::: Material supplied :::
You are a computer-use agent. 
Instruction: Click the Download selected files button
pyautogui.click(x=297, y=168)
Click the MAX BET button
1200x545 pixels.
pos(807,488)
:::
• [Work request]:
Begin with the line holding "Instruction: Click the" and end with the last line of the material. Copy all of them exactly.

• [Output for this exercise]:
Instruction: Click the Download selected files button
pyautogui.click(x=297, y=168)
Click the MAX BET button
1200x545 pixels.
pos(807,488)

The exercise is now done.